EXERCISE INSTRUCTIONS: Write out again the part of the records that opens with the line containing "Screen dimensions: 1150x544" and closes with the line containing "Open the File", replacing "Screen dimensions" with "Screen size" and leaving everything else the same.

DATA ENTRIES:
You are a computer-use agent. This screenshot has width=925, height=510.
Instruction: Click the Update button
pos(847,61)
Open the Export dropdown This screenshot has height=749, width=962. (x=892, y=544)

---

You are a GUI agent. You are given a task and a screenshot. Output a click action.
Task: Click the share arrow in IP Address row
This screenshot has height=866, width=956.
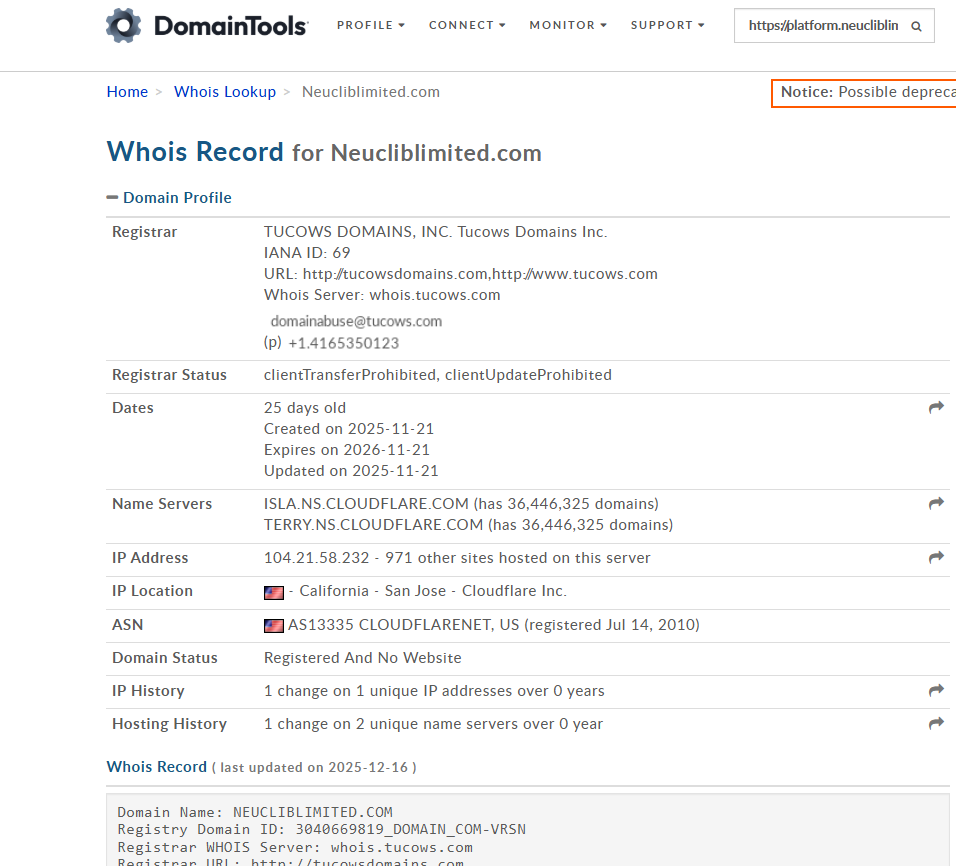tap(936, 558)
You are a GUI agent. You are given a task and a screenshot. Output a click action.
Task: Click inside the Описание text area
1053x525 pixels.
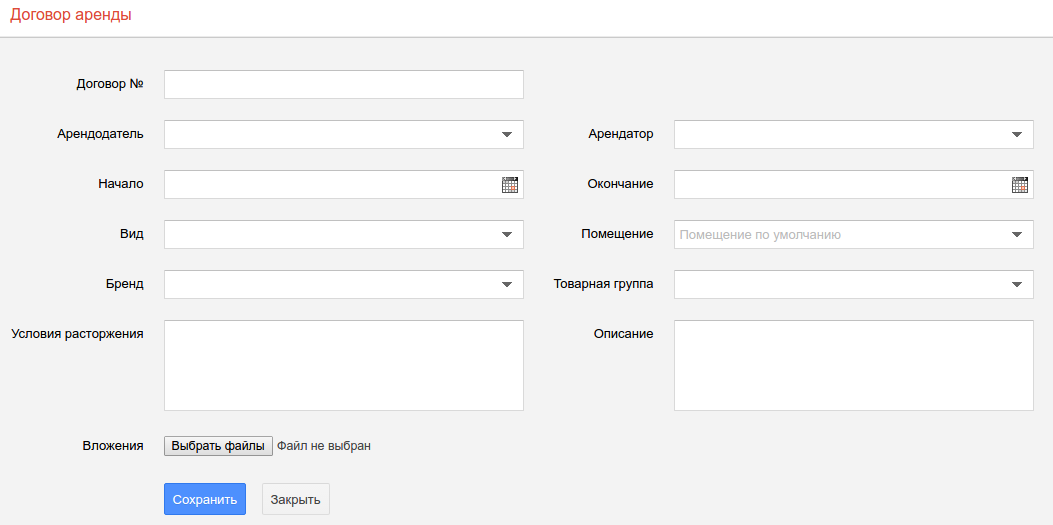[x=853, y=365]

==

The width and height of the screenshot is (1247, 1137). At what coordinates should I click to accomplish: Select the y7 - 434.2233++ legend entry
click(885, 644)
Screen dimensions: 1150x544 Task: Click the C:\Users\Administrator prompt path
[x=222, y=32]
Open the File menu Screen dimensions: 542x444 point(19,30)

THE REPLY:
Screen size: 1150x544 Task: Click the C:\Users\Administrator prompt path
[x=222, y=32]
Open the File menu Screen size: 542x444 point(19,30)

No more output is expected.